Financial Crime World

Here is the article in markdown format with proper headings, subheadings, and bullet points:

Information Security Controls for Licensed Banks

====================================================

The Bangladesh Insurance Regulations (BIRMC) specify requirements for information security controls (ISC) at licensed banks in your country or region. This article highlights key points related to computer security, user activity log management, data encryption, and other relevant areas.

Computer Security and User Activity Log Management

Policy Requirement

  • Banks must implement a policy for managing computer security and user activity logs of critical information systems and those exposed to customer data.

Content of the Policy

  • Types of logs to be maintained
  • Retention period
  • Review frequency
  • Tools used
  • Event identification
  • Response procedures
  • Responsibilities for log maintenance

Data Encryption

Customer Data Encryption

  • Customer data must normally be protected using encryption recommended by industry standards.
  • However, banks may use alternative controls if encryption is not feasible or appropriate.

Types of Encryption

  • Banks should use industry-standard encryption methods, subject to approval from their Board of Directors on the recommendation of BIRMC and ISC.

Information Classification and Labeling

Classification Based on Sensitivity

  • All electronically maintained data must be classified based on information security sensitivity and labeled with assigned classification as per an approved information classification policy.

Security Operations Center (SOC)

Implementation Mandate

  • A SOC is mandatory for all licensed commercial banks, specialized banks that are D-SIBs, and other specialized banks offering electronic delivery channels.

Responsibilities

  • The SOC must be responsible for:
    • Prevention of information security threats
    • Monitoring and detection of information security threats
    • Incident response
    • Forensics
    • Reporting
    • Knowledge sharing

Deviations from Requirements

Banks may deviate from encryption requirements with adequate compensating controls and monitoring measures to minimize risks.

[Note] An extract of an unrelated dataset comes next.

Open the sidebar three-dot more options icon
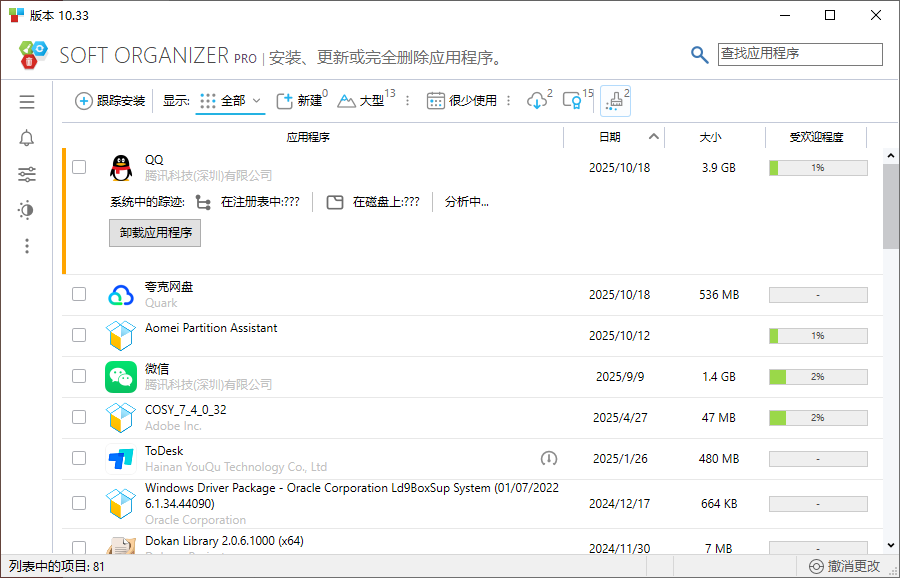 click(27, 245)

These deviations need approval by the Board of Directors and review at least once every two years.

Conclusion

The document outlines comprehensive security standards for licensed banks in your region, emphasizing the importance of robust information security practices. It highlights areas such as computer security log management, data encryption, classification of sensitive information, and the establishment of a Security Operations Center (SOC). These measures are aimed at protecting customer data and ensuring the integrity of banking systems.